For displaced, misplaced, and nostalgic ex-Bronxites

The Secret of the Eye


by Ralph De Zago

F

rom the time I was four until I was fifteen, I lived at 140 Kearney Avenue, in the Throgg's Neck section of the Bronx. I then left for a couple of years, but moved back to "the Neck" when I was eighteen, finally leaving after graduating college at twenty-three.

The Kearney Avenue of my youth faced "the field" - then an open field bordered by Kearney, Schurz and Harding Avenues and Throgg's Neck Boulevard. A path from the corner of Kearney Avenue cut the field diagonally, ending at Harding Avenue and Throgg's Neck Boulevard. Today it's a more regimented area, a manicured baseball stadium rather than the unkempt area I remember, but it's still used, as it was then, for what was the national pastime. The modern updating has limited the field's use today to strictly baseball, while in times past we used it to fight our kid wars, play pom-pom pullaway and ring-a-levio and the host of other games kids create.

The bad thing about "the field" was that it was only two-diamonds large; four teams, but no more, could play on the field at a time. When four teams were playing, there was no room for other games. So what of the rest of the kids? Some played other games on some of the smaller, nearby fields. Some went into Silver Beach to fish, swim or play on the banks of the East River, or to the Silver Beach playground to shoot hoops.

And some resorted to stick ball against the high, granite walls of the Poor Claire Monastery. Why we called it a "monastery" is beyond me, for Poor Claire nuns, not monks, inhabited it. The monastery, situated on the high ground forming a ridge on Hollywood Avenue between Throgg's Neck Boulevard and East Tremont Avenue, commanded much of the landscape and oversaw the surrounding homes. Its tall green spire with cross atop was really quite picturesque, even more so when viewed while crossing either the Throgg's Neck or Whitestone bridges. I well remember the monastery bells chiming out the Angelus at noon, which also served to let the local parents know that their children would be coming home for lunch from St. Frances de Chantal School, which was across Throgg's Neck Boulevard from "the field", on Harding Avenue.

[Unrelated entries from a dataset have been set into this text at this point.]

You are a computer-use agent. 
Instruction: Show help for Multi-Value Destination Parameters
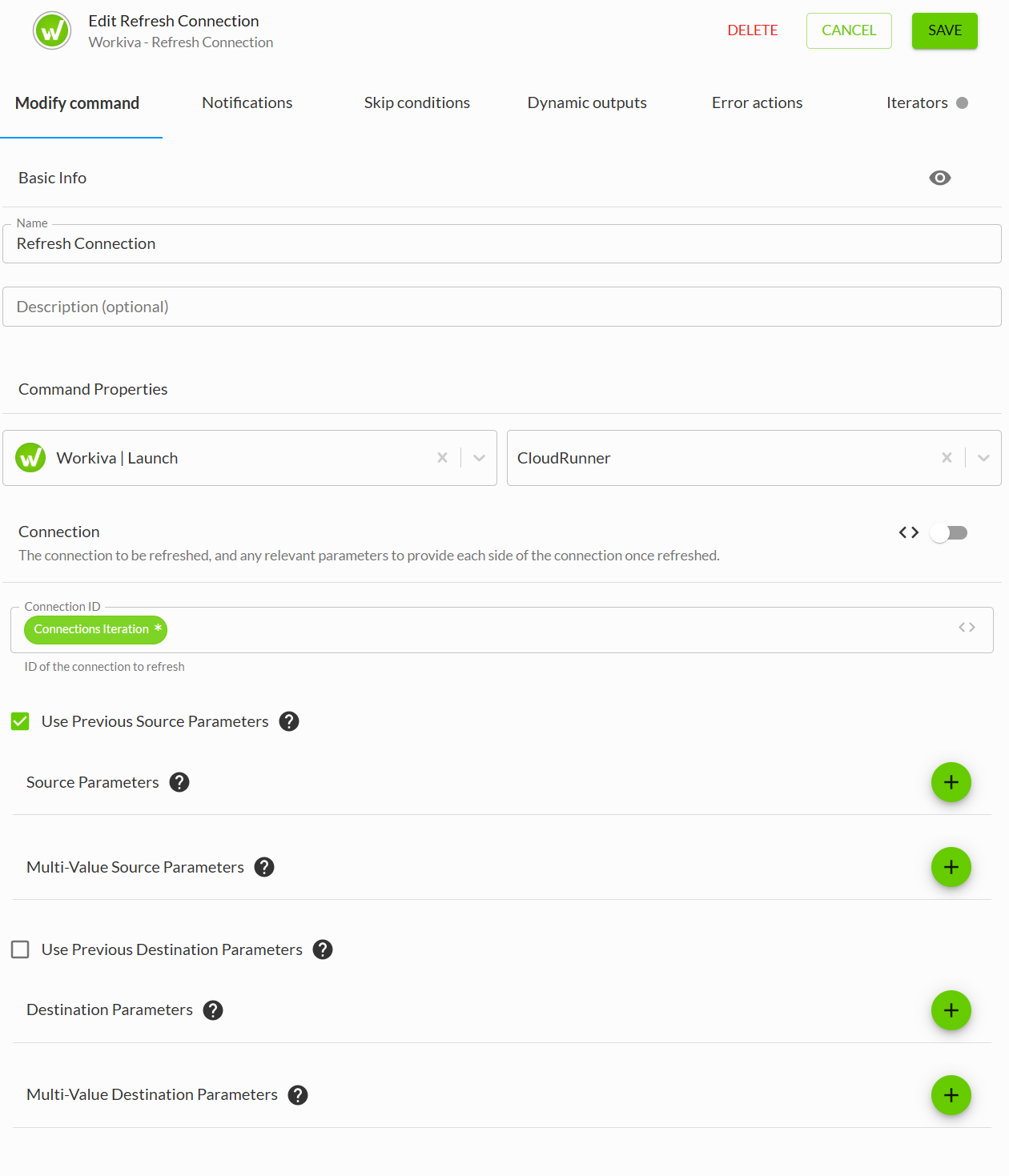pyautogui.click(x=298, y=1095)
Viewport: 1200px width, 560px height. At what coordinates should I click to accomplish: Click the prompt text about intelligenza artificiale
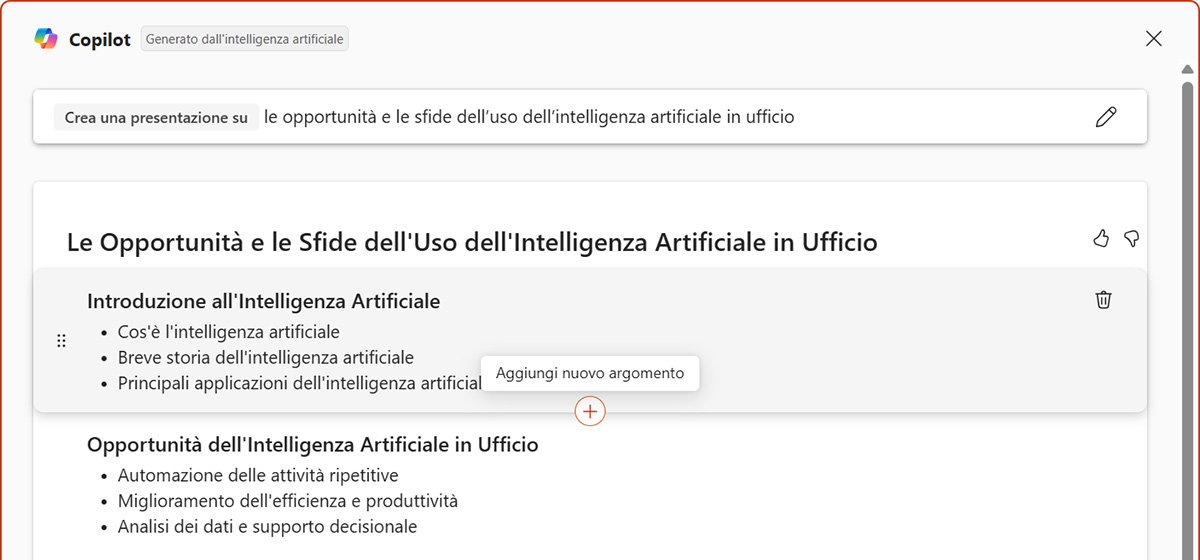(529, 117)
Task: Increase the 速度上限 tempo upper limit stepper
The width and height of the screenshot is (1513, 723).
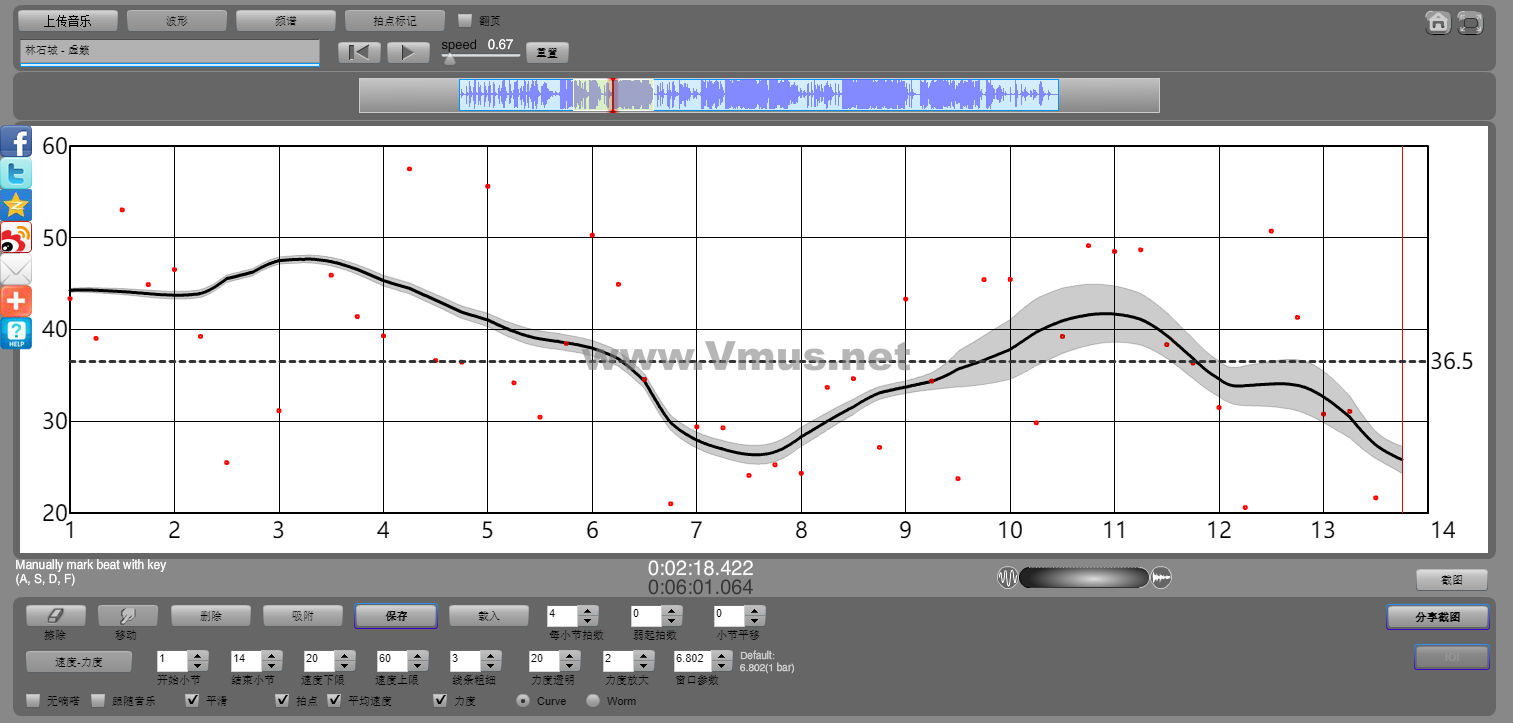Action: 418,656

But it's the wall that's important to this story. Poor Claire nuns did not come out from behind the walls. Theirs was a life of meditation and prayer. They had some "out" nuns who ran their errands, but most of them were cloistered for life.

The main entrance to the monastery was on Hollywood Avenue, but this entrance bypassed the wall. The wall itself was only breached by a solitary steel door on the Schurz Avenue side, and it was this door that determined the choice spot on the wall the kids used as a backstop for stickball. I can honestly say that I never remember seeing that steel door ever opened, and I doubt anyone else in the neighborhood did either. So, we batted from the wall out towards Linden Avenue in Silver Beach, our backs to the granite - near, but not at the door. The kids knew they might need the services of the door, so they didn't stray too far from it.

Any Bronx kid will tell you that the standard ball for stickball was the "Spauldeen" ( the word taken from those rubber balls made by the Spalding Company.) Occasionally, we used tennis balls, but it wasn't the same. Sometimes, the Spauldeens would turn brown and get hard, and these flew better. And a properly hit ball would really fly.

Ninety-nine percent of the time, a batted ball would wind up somewhere other than over the wall. But on the odd occasion, a foul would arch backwards and soar over the wall. When this happened, the game would come to an abrupt end, and someone would be out a ball...that is, unless the nuns were out of the monastery on their grounds on the other side, and at least one of the kids knew the secret of "the eye."

Next to the door was a small, nearly invisible button which the smallest kids could reach only by getting on the shoulders of others. Once this button was pushed, there were two possible outcomes. Sometimes, nothing at all would happen, in which case the game ended and we'd all sullenly go home. But if there was magic in the air, a small peephole, which could be opened only from nun-side, would quietly open and "the eye" would appear. At this point, the kids, with due deference, would ask for their ball. "The eye" would then disappear, anonymous and silent, behind the peephole. A short time later, the kids would be treated to a barrage of balls sent flying over the wall, for the nuns would have no way of knowing which was the correct ball, and so they would send over any and all they could find.

Kids, being what they are, learn fast. After a while we realized that the nuns would throw over any balls they found, whether or not we lost one. All it took was for one of us to push the button, get "the eye" to see us, and then ask for the balls.

Boy, those nuns were nice to us, and no kids in our neighborhood who knew the secret of the eye were ever short on Spauldeens.

Nothing lasts forever, and the monastery is gone now, although most of the wall remains around the new building there. But those nuns sure made us kids happy!